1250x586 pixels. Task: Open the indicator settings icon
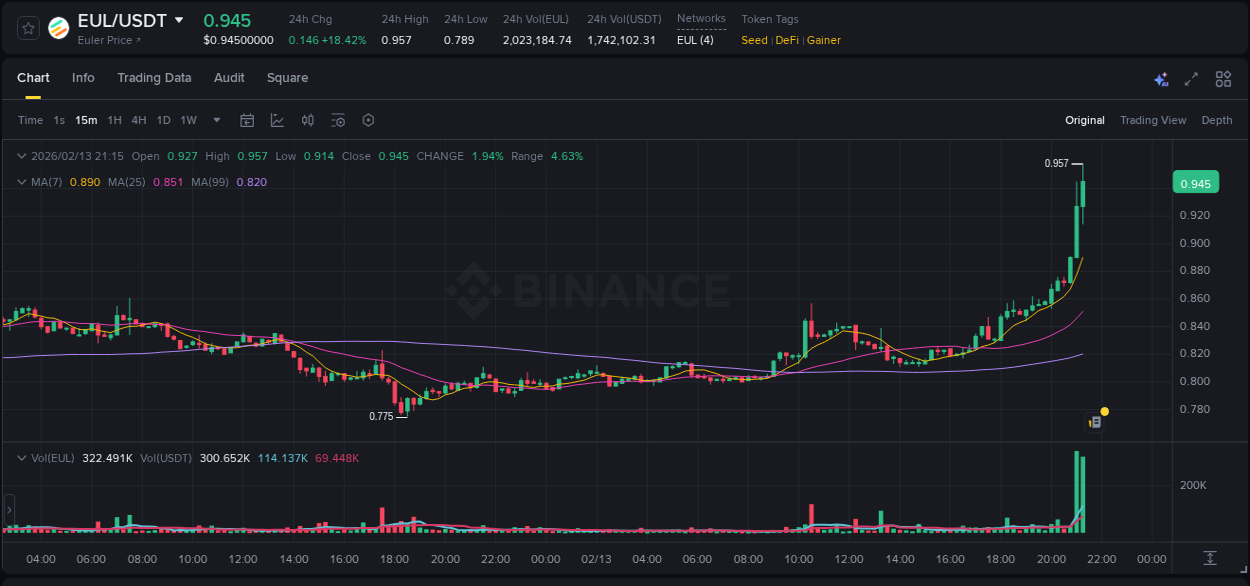308,120
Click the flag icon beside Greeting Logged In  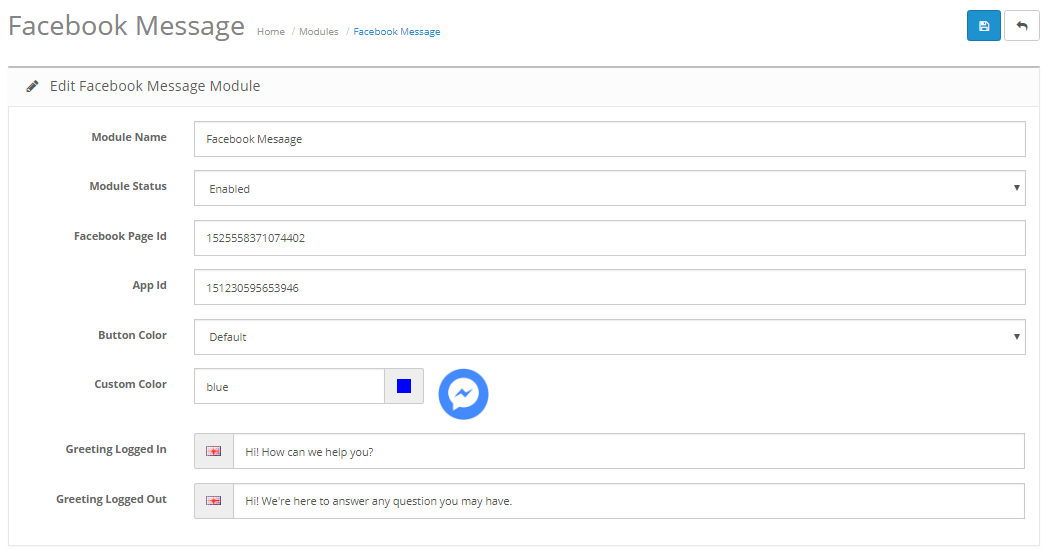point(214,451)
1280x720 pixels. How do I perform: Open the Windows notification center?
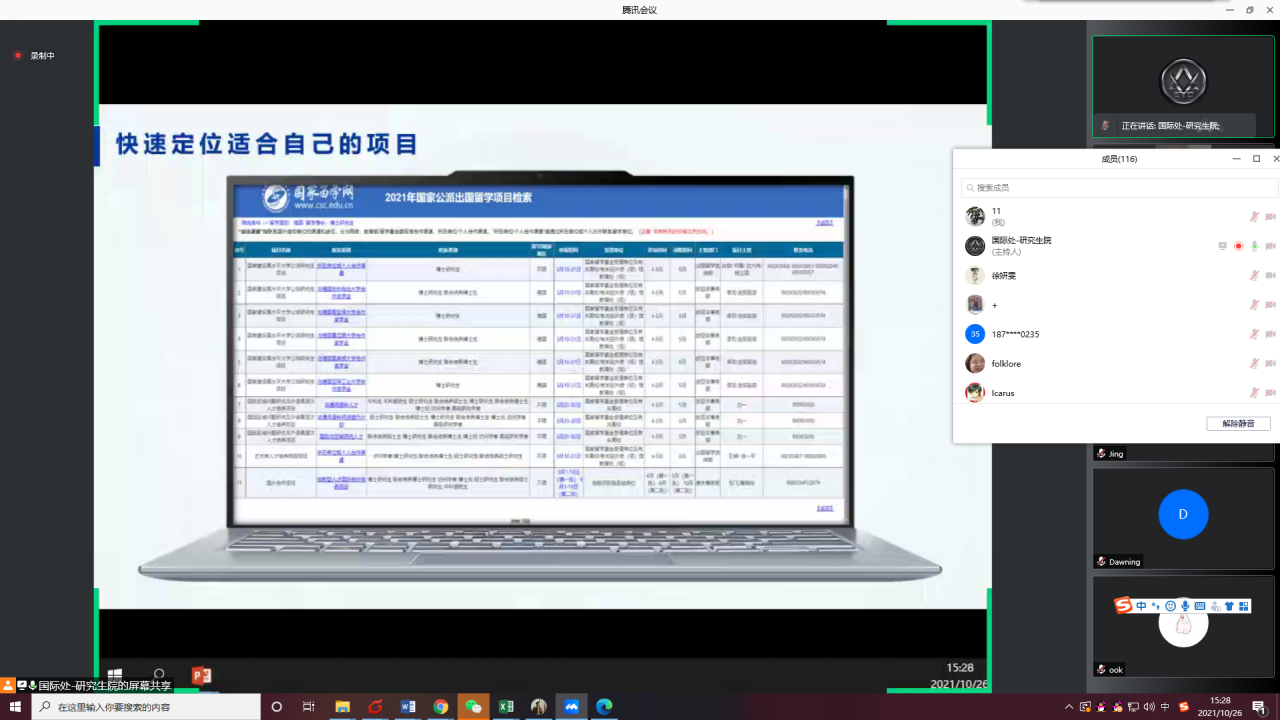coord(1259,707)
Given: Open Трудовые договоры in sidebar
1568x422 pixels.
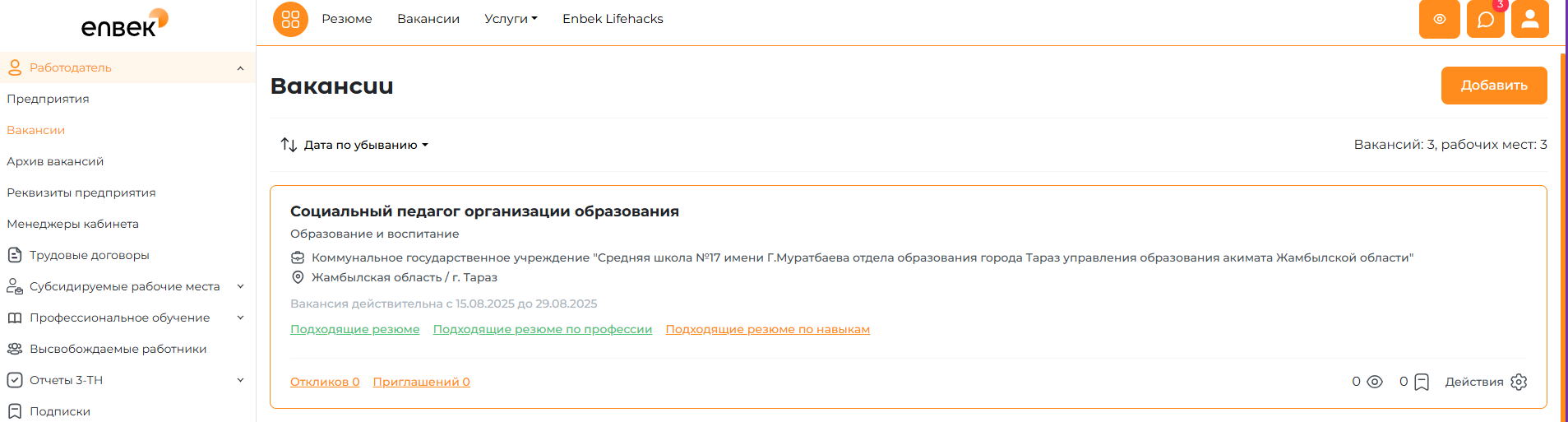Looking at the screenshot, I should [x=90, y=255].
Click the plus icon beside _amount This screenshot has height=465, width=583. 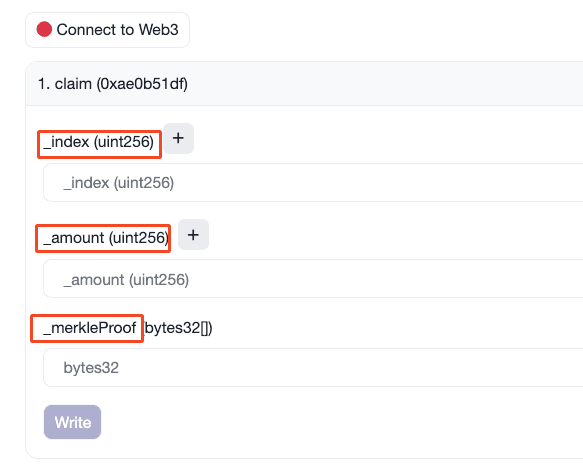193,235
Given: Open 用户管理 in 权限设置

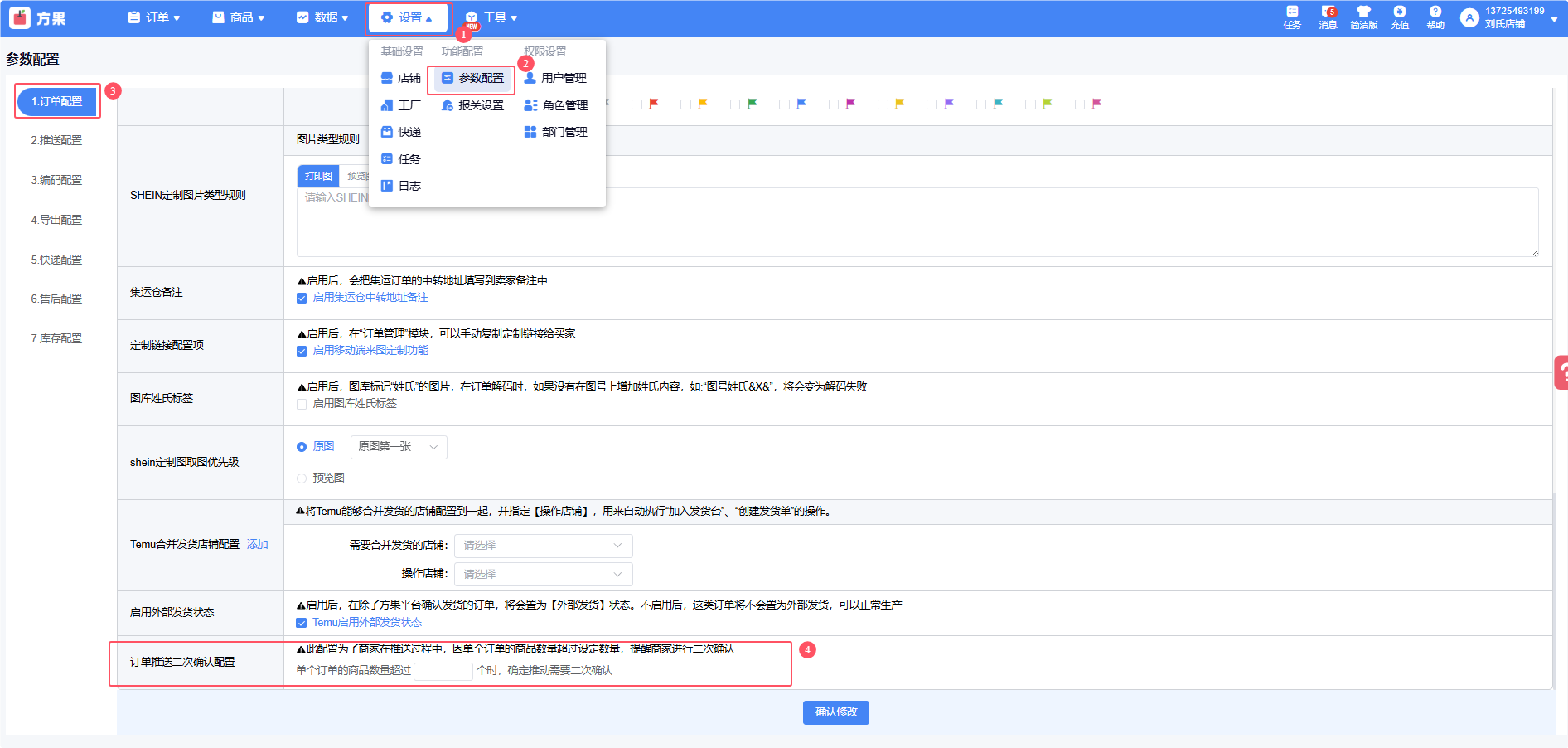Looking at the screenshot, I should [555, 78].
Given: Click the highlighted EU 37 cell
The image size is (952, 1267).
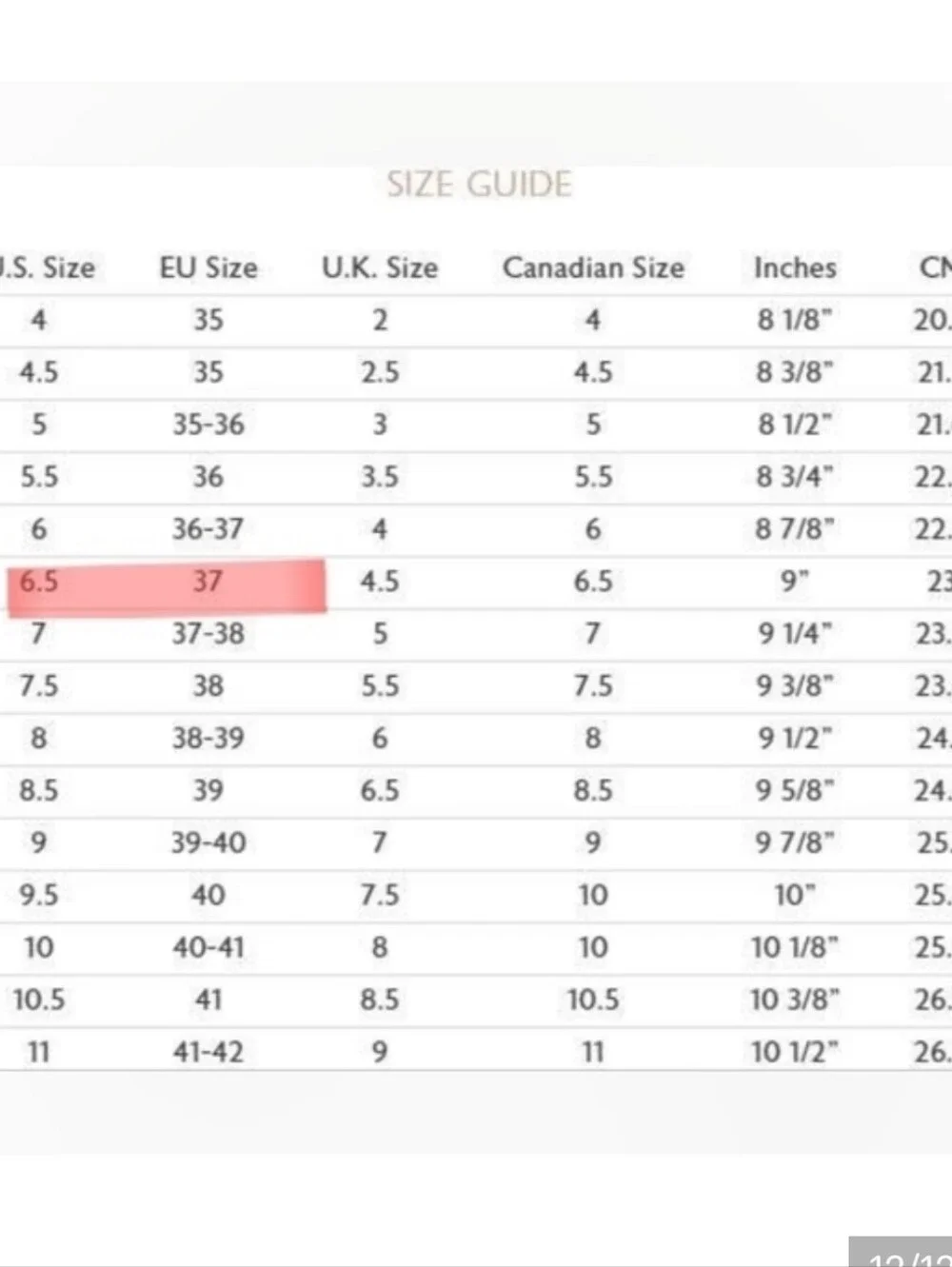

____________

GOAL OF THE EXERCISE: Take the line containing "Given: Open 用户管理 in 权限设置" and every line after it through the end of the data, and write them out exactly, with no pictures.

OUTPUT BELOW:
Given: Open 用户管理 in 权限设置

Looking at the screenshot, I should [555, 78].
Given: Click the highlighted EU 37 cell
The image size is (952, 1267).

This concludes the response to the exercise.